[Dataset items]
= = = =
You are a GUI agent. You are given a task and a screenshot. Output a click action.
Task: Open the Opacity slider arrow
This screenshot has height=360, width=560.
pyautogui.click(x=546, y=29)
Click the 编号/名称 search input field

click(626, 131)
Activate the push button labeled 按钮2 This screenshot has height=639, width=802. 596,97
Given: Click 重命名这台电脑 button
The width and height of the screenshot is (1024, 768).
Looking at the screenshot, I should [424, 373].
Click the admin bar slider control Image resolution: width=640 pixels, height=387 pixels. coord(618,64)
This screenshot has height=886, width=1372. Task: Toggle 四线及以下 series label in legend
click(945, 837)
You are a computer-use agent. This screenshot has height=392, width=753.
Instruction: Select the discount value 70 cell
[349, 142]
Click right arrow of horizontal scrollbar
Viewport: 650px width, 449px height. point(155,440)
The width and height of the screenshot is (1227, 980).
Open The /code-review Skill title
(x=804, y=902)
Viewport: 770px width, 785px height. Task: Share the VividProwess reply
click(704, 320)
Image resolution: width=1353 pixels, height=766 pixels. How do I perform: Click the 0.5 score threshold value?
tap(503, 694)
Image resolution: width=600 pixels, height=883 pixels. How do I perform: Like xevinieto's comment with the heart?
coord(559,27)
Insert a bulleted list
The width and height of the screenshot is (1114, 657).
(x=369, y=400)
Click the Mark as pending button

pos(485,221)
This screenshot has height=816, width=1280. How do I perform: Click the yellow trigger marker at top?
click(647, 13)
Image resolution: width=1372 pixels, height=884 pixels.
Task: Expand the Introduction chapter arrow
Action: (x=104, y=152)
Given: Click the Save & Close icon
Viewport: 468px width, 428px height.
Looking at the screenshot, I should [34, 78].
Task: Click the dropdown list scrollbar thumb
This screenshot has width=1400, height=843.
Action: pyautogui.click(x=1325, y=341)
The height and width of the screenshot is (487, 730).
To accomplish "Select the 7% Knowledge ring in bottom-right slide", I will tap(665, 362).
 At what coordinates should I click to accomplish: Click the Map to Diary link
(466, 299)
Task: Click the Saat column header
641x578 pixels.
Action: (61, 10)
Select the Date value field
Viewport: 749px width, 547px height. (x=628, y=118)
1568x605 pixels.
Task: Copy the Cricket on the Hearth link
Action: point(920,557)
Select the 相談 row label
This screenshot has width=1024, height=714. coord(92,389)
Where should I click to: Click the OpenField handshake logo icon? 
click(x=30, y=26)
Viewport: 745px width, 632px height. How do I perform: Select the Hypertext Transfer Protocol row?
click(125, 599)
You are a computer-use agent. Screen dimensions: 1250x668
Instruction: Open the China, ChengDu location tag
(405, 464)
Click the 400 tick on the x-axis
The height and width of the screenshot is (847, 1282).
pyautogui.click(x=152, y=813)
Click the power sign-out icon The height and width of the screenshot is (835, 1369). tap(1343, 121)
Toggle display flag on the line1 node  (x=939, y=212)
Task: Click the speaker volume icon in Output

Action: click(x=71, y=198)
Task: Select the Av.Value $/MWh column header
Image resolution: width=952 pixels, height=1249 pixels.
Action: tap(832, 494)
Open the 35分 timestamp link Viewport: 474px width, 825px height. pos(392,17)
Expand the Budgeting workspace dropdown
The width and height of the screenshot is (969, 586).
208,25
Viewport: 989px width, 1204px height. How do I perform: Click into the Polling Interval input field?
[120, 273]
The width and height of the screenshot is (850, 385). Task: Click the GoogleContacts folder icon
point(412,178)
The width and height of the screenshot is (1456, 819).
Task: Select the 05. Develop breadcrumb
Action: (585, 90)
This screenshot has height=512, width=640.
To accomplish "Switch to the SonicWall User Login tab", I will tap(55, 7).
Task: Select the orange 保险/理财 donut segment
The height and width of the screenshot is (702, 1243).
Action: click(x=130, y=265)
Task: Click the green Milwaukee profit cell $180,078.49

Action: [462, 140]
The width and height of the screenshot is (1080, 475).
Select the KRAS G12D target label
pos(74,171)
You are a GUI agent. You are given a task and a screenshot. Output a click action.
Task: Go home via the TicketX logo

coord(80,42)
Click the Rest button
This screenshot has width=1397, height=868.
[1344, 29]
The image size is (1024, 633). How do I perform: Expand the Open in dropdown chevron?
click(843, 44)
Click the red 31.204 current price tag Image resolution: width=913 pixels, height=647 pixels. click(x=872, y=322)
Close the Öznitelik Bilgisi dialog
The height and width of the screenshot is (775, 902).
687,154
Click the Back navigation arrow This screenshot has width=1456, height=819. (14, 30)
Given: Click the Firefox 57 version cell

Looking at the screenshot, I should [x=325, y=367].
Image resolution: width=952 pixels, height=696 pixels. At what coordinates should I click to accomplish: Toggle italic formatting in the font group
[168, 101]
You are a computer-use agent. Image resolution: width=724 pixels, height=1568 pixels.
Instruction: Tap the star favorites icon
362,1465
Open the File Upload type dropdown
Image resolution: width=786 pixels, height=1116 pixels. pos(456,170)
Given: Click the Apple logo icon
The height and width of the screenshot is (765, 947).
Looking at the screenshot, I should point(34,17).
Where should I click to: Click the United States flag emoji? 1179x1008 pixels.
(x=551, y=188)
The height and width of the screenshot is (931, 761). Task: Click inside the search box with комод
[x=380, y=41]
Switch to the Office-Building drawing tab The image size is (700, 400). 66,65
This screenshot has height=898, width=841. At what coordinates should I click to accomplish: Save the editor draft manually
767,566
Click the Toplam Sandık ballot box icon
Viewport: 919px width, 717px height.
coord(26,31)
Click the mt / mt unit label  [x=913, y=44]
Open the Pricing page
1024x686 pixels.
= = = =
**INSTRUCTION:** Copy out every one of the items above line for line, with no changes.

**THE RESPONSE:**
You are a GUI agent. You are given a task and a screenshot. Output a click action.
Task: Open the Opacity slider arrow
This screenshot has height=360, width=560.
pyautogui.click(x=546, y=29)
Click the 编号/名称 search input field

click(626, 131)
Activate the push button labeled 按钮2 This screenshot has height=639, width=802. 596,97
Given: Click 重命名这台电脑 button
The width and height of the screenshot is (1024, 768).
Looking at the screenshot, I should [424, 373].
Click the admin bar slider control Image resolution: width=640 pixels, height=387 pixels. coord(618,64)
This screenshot has height=886, width=1372. Task: Toggle 四线及以下 series label in legend
click(945, 837)
You are a computer-use agent. This screenshot has height=392, width=753.
Instruction: Select the discount value 70 cell
[349, 142]
Click right arrow of horizontal scrollbar
Viewport: 650px width, 449px height. point(155,440)
The width and height of the screenshot is (1227, 980).
Open The /code-review Skill title
(x=804, y=902)
Viewport: 770px width, 785px height. Task: Share the VividProwess reply
click(704, 320)
Image resolution: width=1353 pixels, height=766 pixels. How do I perform: Click the 0.5 score threshold value?
tap(503, 694)
Image resolution: width=600 pixels, height=883 pixels. How do I perform: Like xevinieto's comment with the heart?
coord(559,27)
Insert a bulleted list
The width and height of the screenshot is (1114, 657).
(x=369, y=400)
Click the Mark as pending button

pos(485,221)
This screenshot has height=816, width=1280. How do I perform: Click the yellow trigger marker at top?
click(647, 13)
Image resolution: width=1372 pixels, height=884 pixels.
Task: Expand the Introduction chapter arrow
Action: (x=104, y=152)
Given: Click the Save & Close icon
Viewport: 468px width, 428px height.
Looking at the screenshot, I should [34, 78].
Task: Click the dropdown list scrollbar thumb
This screenshot has width=1400, height=843.
Action: pyautogui.click(x=1325, y=341)
The height and width of the screenshot is (487, 730).
To accomplish "Select the 7% Knowledge ring in bottom-right slide", I will tap(665, 362).
 At what coordinates should I click to accomplish: Click the Map to Diary link
(466, 299)
Task: Click the Saat column header
641x578 pixels.
Action: (61, 10)
Select the Date value field
Viewport: 749px width, 547px height. (x=628, y=118)
1568x605 pixels.
Task: Copy the Cricket on the Hearth link
Action: point(920,557)
Select the 相談 row label
This screenshot has width=1024, height=714. coord(92,389)
Where should I click to: Click the OpenField handshake logo icon? 
click(x=30, y=26)
Viewport: 745px width, 632px height. How do I perform: Select the Hypertext Transfer Protocol row?
click(125, 599)
You are a computer-use agent. Screen dimensions: 1250x668
Instruction: Open the China, ChengDu location tag
(405, 464)
Click the 400 tick on the x-axis
The height and width of the screenshot is (847, 1282).
pyautogui.click(x=152, y=813)
Click the power sign-out icon The height and width of the screenshot is (835, 1369). tap(1343, 121)
Toggle display flag on the line1 node  (x=939, y=212)
Task: Click the speaker volume icon in Output

Action: click(x=71, y=198)
Task: Select the Av.Value $/MWh column header
Image resolution: width=952 pixels, height=1249 pixels.
Action: tap(832, 494)
Open the 35分 timestamp link Viewport: 474px width, 825px height. pos(392,17)
Expand the Budgeting workspace dropdown
The width and height of the screenshot is (969, 586).
208,25
Viewport: 989px width, 1204px height. How do I perform: Click into the Polling Interval input field?
[120, 273]
The width and height of the screenshot is (850, 385). Task: Click the GoogleContacts folder icon
point(412,178)
The width and height of the screenshot is (1456, 819).
Task: Select the 05. Develop breadcrumb
Action: (585, 90)
This screenshot has height=512, width=640.
To accomplish "Switch to the SonicWall User Login tab", I will tap(55, 7).
Task: Select the orange 保险/理财 donut segment
The height and width of the screenshot is (702, 1243).
Action: click(x=130, y=265)
Task: Click the green Milwaukee profit cell $180,078.49

Action: [462, 140]
The width and height of the screenshot is (1080, 475).
Select the KRAS G12D target label
pos(74,171)
You are a GUI agent. You are given a task and a screenshot. Output a click action.
Task: Go home via the TicketX logo

coord(80,42)
Click the Rest button
This screenshot has width=1397, height=868.
[1344, 29]
The image size is (1024, 633). How do I perform: Expand the Open in dropdown chevron?
click(843, 44)
Click the red 31.204 current price tag Image resolution: width=913 pixels, height=647 pixels. click(x=872, y=322)
Close the Öznitelik Bilgisi dialog
The height and width of the screenshot is (775, 902).
687,154
Click the Back navigation arrow This screenshot has width=1456, height=819. (14, 30)
Given: Click the Firefox 57 version cell

Looking at the screenshot, I should [x=325, y=367].
Image resolution: width=952 pixels, height=696 pixels. At what coordinates should I click to accomplish: Toggle italic formatting in the font group
[168, 101]
You are a computer-use agent. Image resolution: width=724 pixels, height=1568 pixels.
Instruction: Tap the star favorites icon
362,1465
Open the File Upload type dropdown
Image resolution: width=786 pixels, height=1116 pixels. pos(456,170)
Given: Click the Apple logo icon
The height and width of the screenshot is (765, 947).
Looking at the screenshot, I should point(34,17).
Where should I click to: Click the United States flag emoji? 1179x1008 pixels.
(x=551, y=188)
The height and width of the screenshot is (931, 761). Task: Click inside the search box with комод
[x=380, y=41]
Switch to the Office-Building drawing tab The image size is (700, 400). 66,65
This screenshot has height=898, width=841. At what coordinates should I click to accomplish: Save the editor draft manually
767,566
Click the Toplam Sandık ballot box icon
Viewport: 919px width, 717px height.
coord(26,31)
Click the mt / mt unit label  [x=913, y=44]
Open the Pricing page
1024x686 pixels.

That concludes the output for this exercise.